10 de Junho: dia nacional errático

Dos discursos de Marcelo sobre a emigração à ida política ao Sul de África para lamentar e dar conforto a vítimas de criminalidade, verifica-se como a ordem política portuguesa anda errática

Por Virgílio Machado, professor na UALG e autor de Portugal Geopolítico – História de Uma Identidade

 

10 de Junho de 2023. Da África do Sul ao Peso da Régua, a voragem dos acontecimentos consumiu o dia sem que dele se retirasse o sentido devido. O dia de comemoração de um país é algo muito sério. Muitos Estados associam-no a acontecimentos históricos heróicos, transformadores e impulsionadores de uma unidade politica. Exemplos: França.14 de Julho, dia da Revolução. Espanha, 12 de Outubro, descoberta, por Colombo, das Américas. Suíça: 1 de Agosto, dia do tratado de 1291, onde três cantões, na pradaria de Rütli, juraram fundar uma ordem política e libertar, pela força, seu país do Império dos Habsburgos.
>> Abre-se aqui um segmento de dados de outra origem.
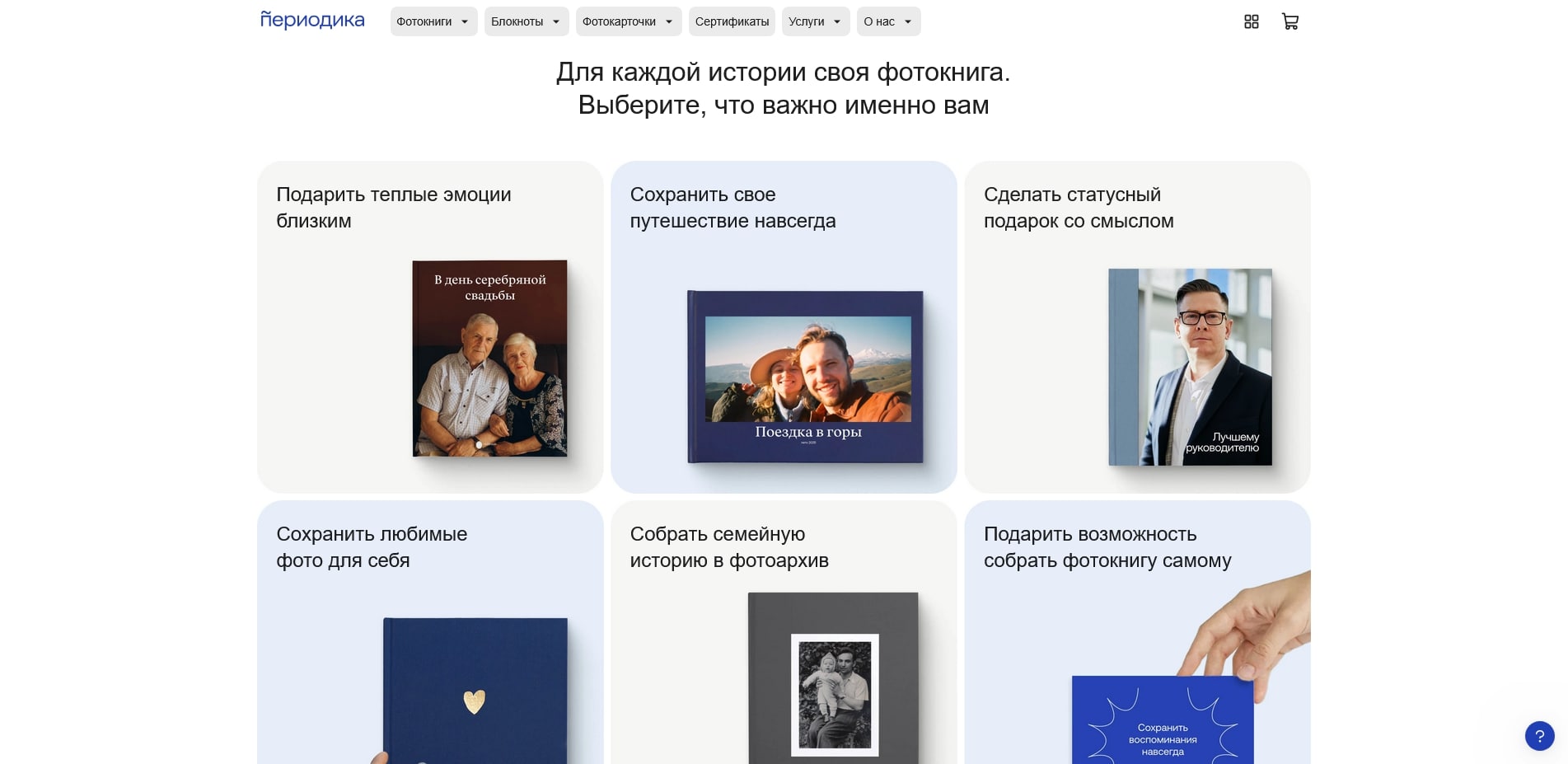This screenshot has width=1568, height=764.
Task: Expand the Блокноты dropdown
Action: tap(526, 21)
E Portugal? Tem algum significado político o 10 de Junho? Qual? Será antes um significado cultural? Ou étnico? Pois acompanhado de Camões e Comunidades Portuguesas… O significado político varia consoante a conjuntura? Estes são temas muito pouco explorados e discutidos no nosso universo político, comunicação social, comunidades académicas e culturais e sociedade em geral. Aduzo três razões para considerar o 10 de Junho como dia nacional errático.

 

Primeiro. O 10 de Junho é uma criação do Estado Novo em 1952. Exportou-se um antigo feriado municipal, o de Lisboa, da morte do poeta Camões, para um significado nacional. Uma fundação com poucos alicerces nacionais. Uma morte comemorada em vez de uma vida, de uma criação. Secundo José Gil e o seu livro: Portugal: o medo de existir. Portugal é um dos poucos países do mundo que dedica o seu dia nacional a uma data de morte e de cultura e não a um facto de vida da sua história política. 

 

Segundo. O feriado do 10 de Junho demonstra um difícil convívio de Portugal com sua ordem política. Este dia é de nacionalidade, uma dívida de gratidão da ordem política para com a cultura, em especial, a língua portuguesa, de que Camões é máximo expoente. O paradoxo é que esta foi das melhores criações geopolíticas do Estado português visando autonomia de outras línguas ou ordens políticas, como a galega e/ou a castelhana. 

Terceiro. Aceita-se que a língua seja fator de união sociológico, instrumento de comunicação de Portugal com suas comunidades portuguesas no mundo. Um sentido, quiçá, étnico. Mas associá-la à emigração, é também, reconhecimento de insucesso da sua ordem geopolítica. Emigração é sacrifício e partida. Fuga para melhores condições de vida. De uma ordem política que não uniu população ao seu território.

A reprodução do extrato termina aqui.